1. If we were to accept the notion that patterns, structures, or other aspects of nature reflect some sort of intelligent design, why should we suppose that there is only one designer? Why couldn’t each individual phenomenon have its own independent designer, or even a committee of designers?
2. What is the difference between the concepts of pattern, structure and design?
3. We all know that incredible complexity can arise from something much simpler: it happens during the development of every human embryo. Why is evolution any harder to conceive of than embryonic development? Does an intelligent designer (or several) intervene in every one of the trillions upon trillions of biochemical reactions necessary to create a human being from a single fertilized egg?

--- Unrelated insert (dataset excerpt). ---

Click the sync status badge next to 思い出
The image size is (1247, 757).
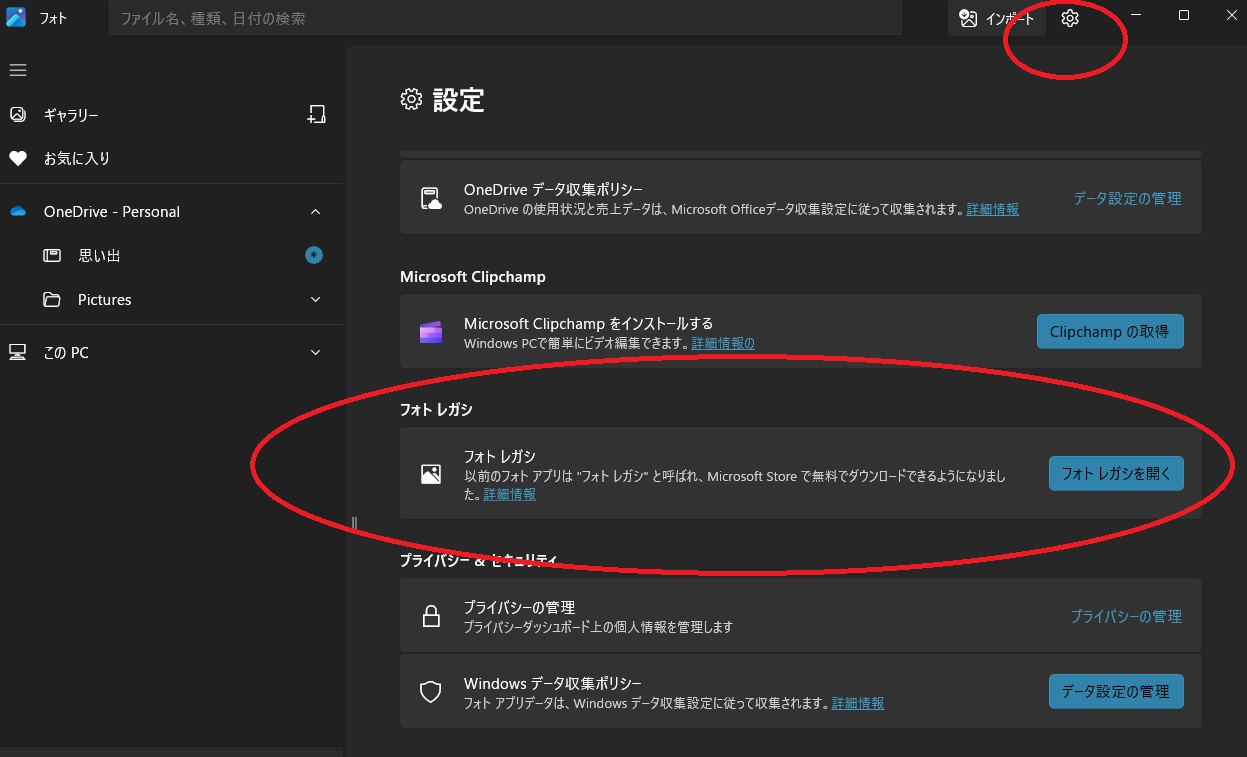(314, 255)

4. Why should a person who believes he or she understands the Bible (or any other religious doctrine) ever experience a change of mind about a matter of faith? Why should today’s religious movements be any different than those of tens, hundreds, or a thousand years ago?
5. What theory (besides evolution) can explain the fact that several types of independent measurements seem to corroborate evolution’s concept of descent from common ancestors?
6. What if any significant differences are there between today’s ideas of intelligent design and the concept of Natural Theology as proposed by William Paley ca. 1800? What solutions does the intelligent design movement propose to the questions that caused Charles Darwin to discard natural theology as an explanation for our observations of living and fossil species?